What’s the most cost-effective imaging method for diagnosing, monitoring HCC patients?

CT diagnosis and surveillance of hepatocellular carcinoma (HCC) is the most cost-effective imaging-based strategy when patients are fully compliant, according to an April 17 study published in the American Journal of Roentgenology.

“Costs attributable to HCC account for a substantial financial burden, are higher when HCC is diagnosed at advanced stages, and are expected to increase until the HCC incidence reaches its peak,” wrote Paulo Henrique Lima, Centre de recherche du Centre hospitalier de l'Université de Montréal, Montréal, Quebec, Canada, and colleagues. “Given that health care systems are limited in their financial resources, competing surveillance strategies should be analyzed for their cost-effectiveness.”

The researchers used a Markov model to simulate seven strategies for HCC surveillance and diagnosis in patients with cirrhosis.
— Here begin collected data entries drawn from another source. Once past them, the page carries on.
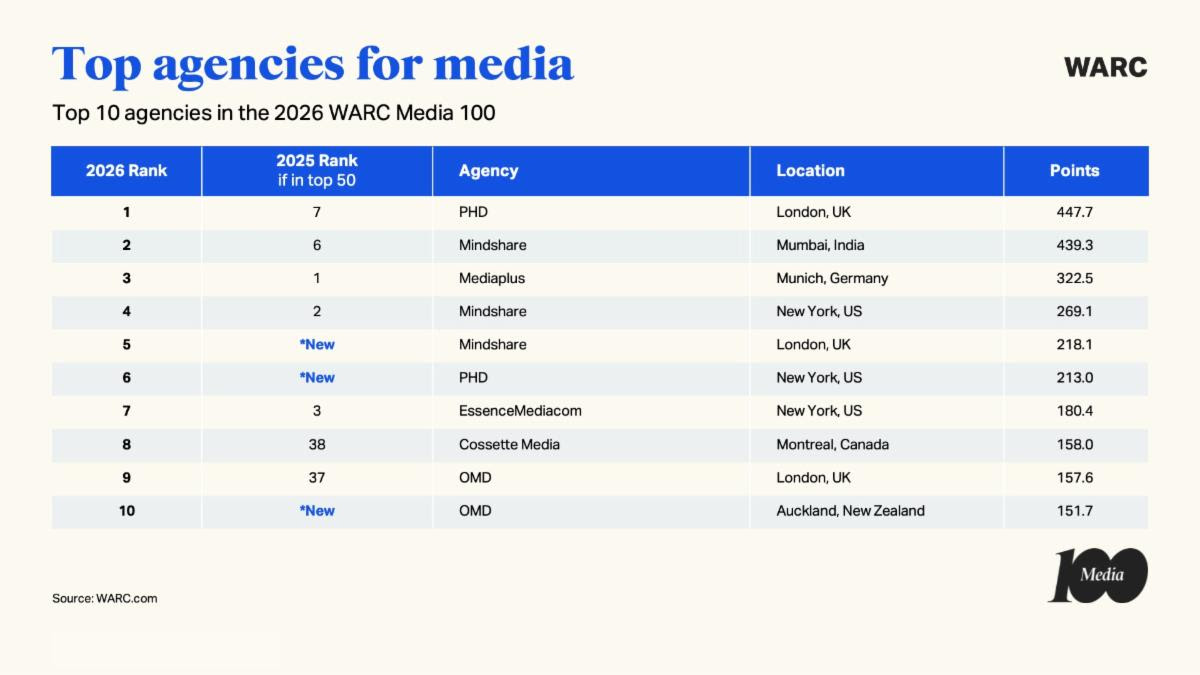The height and width of the screenshot is (675, 1200).
Task: Click the Points column header
Action: [1075, 170]
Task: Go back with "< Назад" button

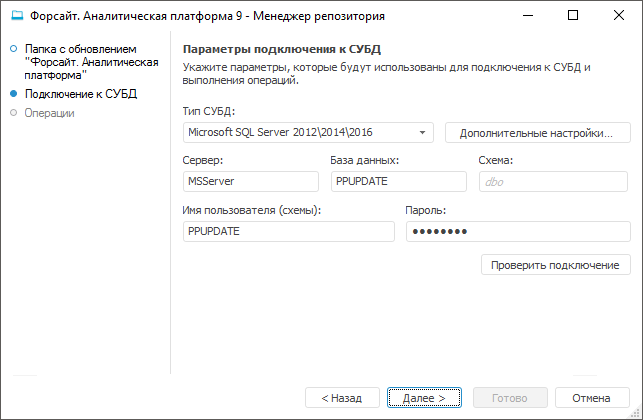Action: (342, 397)
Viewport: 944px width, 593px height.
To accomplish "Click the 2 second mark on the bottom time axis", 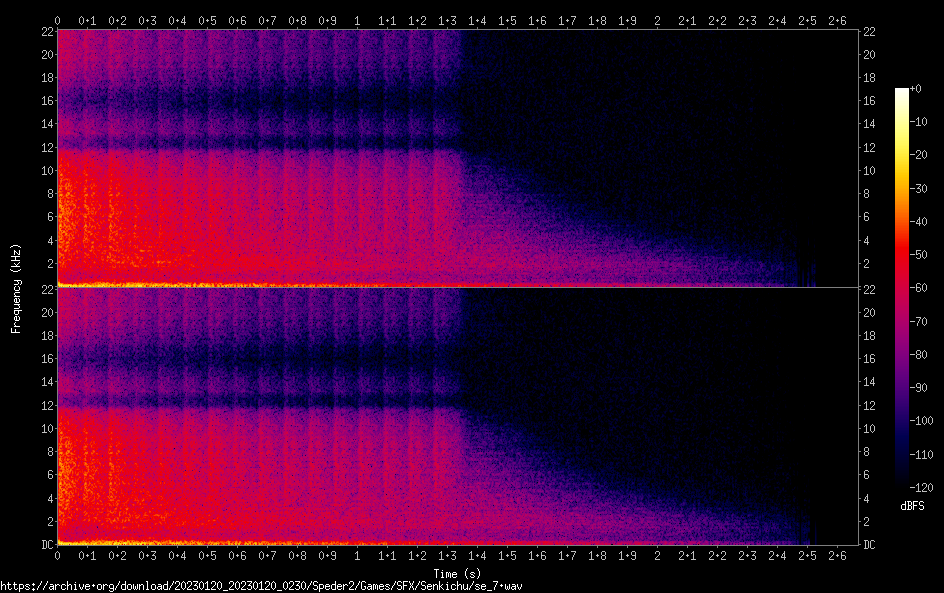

Lima and colleagues evaluated optimal and conservative compliance scenarios along with inadequate exams, which previous research has failed to take into account, the authors noted.

North American guidelines currently recommend ultrasound (US) surveillance every six months in patients at risk for HCC. However, HCC surveillance compliance is “suboptimal,” according to the researchers, with an overall rate of 52%.

In each scenario cost-effectiveness was based on a willingness-to-pay threshold of 50,000 Canadian dollars ($37,456) per quality-adjusted life year (QALY).

When compliance was optimal the most cost-effective strategy was surveillance and diagnosis with CT followed by complete MRI for inadequate surveillance (CA$13,631/QALY), or strategy E. When compliance was conservative, the best option was surveillance with abbreviated MRI followed by CT for inadequate surveillance or complete MRI for positive surveillance (CA$39,681/QALY)—strategy G.

According to Lima et al. strategies that rely solely on a single exam for surveillance and diagnosis—such as strategy E—are more susceptible to higher rates of false-positive diagnoses. In such a case, healthy patients may be exposed to psychologic stress and risks that may drive up their costs. Therefore, such strategies must be carefully considered.

“Before implementing a surveillance program incorporating imaging modalities other than ultrasound, future studies should address the economic burden associated with false-positive HCC diagnoses. Also, future prospective trials should assess the accuracy of abbreviated MRI examinations in a surveillance setting,” the authors concluded.